As shown in FIG. 1B, in a case where the verifying voltage is fixed, the threshold voltage of the memory cell is increased accordingly as the temperature is augmented when the program operation is performed. However, in a case where data of the memory cell is read after the program operation is performed, the threshold voltage of the memory cell is reduced accordingly as the temperature is increased.
That is, in CASE1, the difference between the read voltage and the threshold voltage of a programmed memory cell ‘0’ in the read operation is minimized when the program operation is performed at low temperature and the read operation is performed at high temperature. Accordingly, in the case of reading the memory cell ‘0’, data of the memory cell may be misread as ‘1’ instead of ‘0’.

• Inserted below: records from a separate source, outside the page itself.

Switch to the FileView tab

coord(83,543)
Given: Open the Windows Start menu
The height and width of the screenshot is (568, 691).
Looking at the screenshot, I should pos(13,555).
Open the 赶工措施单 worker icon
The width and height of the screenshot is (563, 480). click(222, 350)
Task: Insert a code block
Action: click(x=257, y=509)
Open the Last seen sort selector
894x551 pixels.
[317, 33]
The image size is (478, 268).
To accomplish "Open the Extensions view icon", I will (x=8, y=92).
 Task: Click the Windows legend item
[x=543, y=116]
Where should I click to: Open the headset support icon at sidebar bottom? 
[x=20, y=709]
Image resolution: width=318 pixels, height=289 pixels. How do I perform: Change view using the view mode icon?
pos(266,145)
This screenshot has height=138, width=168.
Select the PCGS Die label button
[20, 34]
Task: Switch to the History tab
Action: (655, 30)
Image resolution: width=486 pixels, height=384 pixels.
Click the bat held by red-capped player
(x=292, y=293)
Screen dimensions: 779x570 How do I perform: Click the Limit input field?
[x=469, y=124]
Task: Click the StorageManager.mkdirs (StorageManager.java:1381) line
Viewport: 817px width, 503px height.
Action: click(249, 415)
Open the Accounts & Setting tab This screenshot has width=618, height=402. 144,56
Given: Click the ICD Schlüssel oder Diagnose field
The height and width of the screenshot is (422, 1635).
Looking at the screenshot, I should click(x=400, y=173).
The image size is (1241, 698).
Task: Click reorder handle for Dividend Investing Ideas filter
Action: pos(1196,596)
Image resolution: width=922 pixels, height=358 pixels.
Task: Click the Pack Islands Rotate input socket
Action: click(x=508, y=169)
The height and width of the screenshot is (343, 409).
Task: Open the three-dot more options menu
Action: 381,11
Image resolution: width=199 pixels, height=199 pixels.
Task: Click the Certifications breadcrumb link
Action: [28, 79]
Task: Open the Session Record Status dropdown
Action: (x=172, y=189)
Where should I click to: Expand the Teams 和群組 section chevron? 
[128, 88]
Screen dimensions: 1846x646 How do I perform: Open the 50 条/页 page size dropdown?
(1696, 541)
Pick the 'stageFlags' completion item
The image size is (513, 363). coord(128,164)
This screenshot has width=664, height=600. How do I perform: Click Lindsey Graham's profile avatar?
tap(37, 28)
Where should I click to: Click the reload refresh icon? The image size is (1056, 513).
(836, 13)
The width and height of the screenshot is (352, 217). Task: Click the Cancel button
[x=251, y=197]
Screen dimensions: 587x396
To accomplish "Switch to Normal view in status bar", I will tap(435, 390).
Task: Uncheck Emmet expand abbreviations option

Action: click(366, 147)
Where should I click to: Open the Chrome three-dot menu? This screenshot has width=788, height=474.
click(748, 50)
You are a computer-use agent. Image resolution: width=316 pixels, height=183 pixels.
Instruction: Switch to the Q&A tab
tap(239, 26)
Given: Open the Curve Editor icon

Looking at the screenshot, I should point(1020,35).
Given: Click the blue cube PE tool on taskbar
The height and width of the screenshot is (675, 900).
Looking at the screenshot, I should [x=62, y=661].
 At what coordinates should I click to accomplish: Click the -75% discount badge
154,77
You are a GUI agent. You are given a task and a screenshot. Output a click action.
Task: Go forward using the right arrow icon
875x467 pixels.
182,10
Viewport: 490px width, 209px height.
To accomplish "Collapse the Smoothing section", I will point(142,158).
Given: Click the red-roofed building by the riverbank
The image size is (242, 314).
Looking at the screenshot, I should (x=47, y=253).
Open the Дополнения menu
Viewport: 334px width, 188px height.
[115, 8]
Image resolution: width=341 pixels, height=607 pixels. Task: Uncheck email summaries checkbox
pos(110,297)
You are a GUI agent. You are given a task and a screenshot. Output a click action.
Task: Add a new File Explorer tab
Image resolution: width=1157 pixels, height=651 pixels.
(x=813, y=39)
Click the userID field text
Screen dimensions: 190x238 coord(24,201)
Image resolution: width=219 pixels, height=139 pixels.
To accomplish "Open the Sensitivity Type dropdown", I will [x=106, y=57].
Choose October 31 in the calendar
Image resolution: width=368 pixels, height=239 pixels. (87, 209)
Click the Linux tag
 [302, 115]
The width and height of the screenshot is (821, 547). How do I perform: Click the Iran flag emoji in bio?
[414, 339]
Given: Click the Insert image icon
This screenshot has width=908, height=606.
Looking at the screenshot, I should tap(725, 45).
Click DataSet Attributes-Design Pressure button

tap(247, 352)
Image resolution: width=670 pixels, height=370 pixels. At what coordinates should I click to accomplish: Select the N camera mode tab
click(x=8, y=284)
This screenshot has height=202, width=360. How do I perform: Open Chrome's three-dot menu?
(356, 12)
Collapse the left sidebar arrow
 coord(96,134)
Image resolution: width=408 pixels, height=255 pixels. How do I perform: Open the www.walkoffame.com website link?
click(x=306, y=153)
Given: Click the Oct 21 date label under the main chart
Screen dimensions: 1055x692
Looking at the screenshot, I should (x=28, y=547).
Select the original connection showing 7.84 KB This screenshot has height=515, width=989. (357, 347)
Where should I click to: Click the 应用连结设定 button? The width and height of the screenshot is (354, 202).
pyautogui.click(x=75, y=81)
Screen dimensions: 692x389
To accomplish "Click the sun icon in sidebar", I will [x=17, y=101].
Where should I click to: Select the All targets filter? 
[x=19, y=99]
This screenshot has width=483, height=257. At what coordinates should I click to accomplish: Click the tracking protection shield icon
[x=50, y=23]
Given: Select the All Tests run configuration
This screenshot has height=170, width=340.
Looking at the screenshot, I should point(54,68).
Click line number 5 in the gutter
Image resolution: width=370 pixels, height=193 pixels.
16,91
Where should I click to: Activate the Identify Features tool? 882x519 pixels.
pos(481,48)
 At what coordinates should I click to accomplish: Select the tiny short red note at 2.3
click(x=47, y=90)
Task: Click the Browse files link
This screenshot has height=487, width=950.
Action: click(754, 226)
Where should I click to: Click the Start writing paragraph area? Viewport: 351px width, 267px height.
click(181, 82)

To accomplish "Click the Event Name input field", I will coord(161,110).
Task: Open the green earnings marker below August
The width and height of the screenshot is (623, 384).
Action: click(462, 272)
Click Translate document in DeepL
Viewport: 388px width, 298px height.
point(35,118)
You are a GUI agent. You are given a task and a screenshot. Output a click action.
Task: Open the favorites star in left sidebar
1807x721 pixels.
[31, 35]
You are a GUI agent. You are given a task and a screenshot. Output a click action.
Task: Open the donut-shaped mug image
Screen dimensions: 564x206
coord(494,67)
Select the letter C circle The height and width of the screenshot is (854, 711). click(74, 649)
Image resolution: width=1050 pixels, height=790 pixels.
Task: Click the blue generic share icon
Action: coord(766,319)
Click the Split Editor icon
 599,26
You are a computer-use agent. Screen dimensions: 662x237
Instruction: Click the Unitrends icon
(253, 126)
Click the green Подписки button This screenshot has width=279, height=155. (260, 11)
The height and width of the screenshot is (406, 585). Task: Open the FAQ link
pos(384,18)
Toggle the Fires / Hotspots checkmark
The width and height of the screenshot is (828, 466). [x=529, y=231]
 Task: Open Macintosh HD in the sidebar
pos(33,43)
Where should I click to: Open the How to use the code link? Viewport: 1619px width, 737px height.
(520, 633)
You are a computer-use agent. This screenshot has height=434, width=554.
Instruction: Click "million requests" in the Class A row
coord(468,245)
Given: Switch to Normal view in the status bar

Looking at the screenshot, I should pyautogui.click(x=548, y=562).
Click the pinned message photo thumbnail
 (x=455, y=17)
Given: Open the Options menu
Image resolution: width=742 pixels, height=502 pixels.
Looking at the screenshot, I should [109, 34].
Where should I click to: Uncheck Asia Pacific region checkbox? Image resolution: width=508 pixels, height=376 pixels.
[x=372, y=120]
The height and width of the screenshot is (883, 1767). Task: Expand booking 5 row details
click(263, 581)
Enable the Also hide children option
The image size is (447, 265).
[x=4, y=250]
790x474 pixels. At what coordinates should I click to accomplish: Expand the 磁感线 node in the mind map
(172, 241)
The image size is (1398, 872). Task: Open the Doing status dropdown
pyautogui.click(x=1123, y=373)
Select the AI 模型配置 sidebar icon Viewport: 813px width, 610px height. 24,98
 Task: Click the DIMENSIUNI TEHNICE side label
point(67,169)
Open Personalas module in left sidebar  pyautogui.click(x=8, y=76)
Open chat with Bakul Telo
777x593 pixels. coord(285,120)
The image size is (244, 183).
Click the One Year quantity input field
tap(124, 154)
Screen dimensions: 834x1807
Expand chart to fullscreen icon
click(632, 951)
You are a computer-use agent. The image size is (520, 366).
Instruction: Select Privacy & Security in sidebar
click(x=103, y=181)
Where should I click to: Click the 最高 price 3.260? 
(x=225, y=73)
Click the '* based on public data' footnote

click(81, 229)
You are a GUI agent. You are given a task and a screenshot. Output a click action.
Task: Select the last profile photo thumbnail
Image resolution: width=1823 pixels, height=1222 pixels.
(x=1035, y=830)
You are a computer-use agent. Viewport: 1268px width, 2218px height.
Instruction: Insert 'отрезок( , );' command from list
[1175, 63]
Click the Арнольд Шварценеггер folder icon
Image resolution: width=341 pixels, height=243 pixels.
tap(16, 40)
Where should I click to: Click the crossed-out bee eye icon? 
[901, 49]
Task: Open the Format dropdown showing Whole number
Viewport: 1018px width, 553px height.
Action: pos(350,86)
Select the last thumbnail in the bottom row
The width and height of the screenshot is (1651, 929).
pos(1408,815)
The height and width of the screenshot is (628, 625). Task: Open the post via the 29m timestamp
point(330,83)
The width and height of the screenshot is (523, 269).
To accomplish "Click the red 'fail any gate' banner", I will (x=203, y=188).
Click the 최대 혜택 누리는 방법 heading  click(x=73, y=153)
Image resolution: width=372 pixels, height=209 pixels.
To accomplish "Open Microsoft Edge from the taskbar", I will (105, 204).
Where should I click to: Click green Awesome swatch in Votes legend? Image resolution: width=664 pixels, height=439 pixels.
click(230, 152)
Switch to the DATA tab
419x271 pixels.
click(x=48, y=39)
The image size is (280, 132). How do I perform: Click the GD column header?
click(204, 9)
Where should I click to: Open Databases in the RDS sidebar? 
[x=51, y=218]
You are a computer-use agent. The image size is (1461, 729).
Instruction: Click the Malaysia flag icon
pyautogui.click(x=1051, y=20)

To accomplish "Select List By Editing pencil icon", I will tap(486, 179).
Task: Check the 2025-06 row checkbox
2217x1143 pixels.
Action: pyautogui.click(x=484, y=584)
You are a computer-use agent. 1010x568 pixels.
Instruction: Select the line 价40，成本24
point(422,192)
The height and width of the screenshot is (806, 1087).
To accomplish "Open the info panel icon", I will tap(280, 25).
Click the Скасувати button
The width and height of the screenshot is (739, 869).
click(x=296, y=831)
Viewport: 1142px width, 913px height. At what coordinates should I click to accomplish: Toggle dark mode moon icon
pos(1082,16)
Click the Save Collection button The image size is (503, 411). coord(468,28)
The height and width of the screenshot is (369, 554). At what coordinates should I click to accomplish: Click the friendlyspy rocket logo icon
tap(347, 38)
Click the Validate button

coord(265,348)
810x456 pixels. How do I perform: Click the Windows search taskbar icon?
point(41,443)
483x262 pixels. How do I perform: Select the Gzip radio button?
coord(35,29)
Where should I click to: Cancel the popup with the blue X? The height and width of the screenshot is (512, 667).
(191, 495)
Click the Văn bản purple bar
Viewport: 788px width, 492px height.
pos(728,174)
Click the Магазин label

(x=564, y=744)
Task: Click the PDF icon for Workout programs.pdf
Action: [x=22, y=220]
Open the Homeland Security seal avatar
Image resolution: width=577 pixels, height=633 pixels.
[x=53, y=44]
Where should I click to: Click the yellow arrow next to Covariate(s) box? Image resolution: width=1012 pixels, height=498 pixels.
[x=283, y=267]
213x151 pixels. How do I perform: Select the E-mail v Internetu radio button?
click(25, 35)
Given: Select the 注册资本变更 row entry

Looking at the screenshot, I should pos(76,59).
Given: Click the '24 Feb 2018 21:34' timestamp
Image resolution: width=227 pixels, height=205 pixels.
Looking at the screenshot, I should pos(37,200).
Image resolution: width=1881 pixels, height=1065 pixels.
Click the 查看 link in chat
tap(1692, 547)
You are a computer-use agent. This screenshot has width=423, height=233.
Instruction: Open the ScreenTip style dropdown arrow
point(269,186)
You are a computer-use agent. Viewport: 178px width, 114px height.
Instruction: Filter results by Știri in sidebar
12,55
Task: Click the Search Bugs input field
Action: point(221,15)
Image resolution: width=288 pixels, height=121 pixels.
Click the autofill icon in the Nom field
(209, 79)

In CASE 3, the difference between the read voltage and the threshold voltage of a programmed memory cell ‘1’ in the read operation is minimized when the program operation is performed at high temperature and the read operation is performed at low temperature. Accordingly, data of the memory cell may be misread as ‘0’ instead of ‘1’.
FIG. 2A is a block diagram illustrating a read voltage generator that is not affected by a temperature, and FIG. 2B is a view illustrating a graph showing the relation between output voltage and temperature.
In FIG. 2A and FIG. 2B, the read voltage generator 200 for outputting a read voltage Vread for a read operation adjusts the level of the read voltage Vread in accordance with a bias option bit, and outputs the adjusted read voltage Vread.
As shown in FIG. 2B, the read voltage Vread outputted from the read voltage generator 200 is reduced accordingly as the temperature is increased.
As described above, the possibility of a read error of the data is increased or reduced in accordance with the difference between the temperature for the program operation and the temperature for the read operation.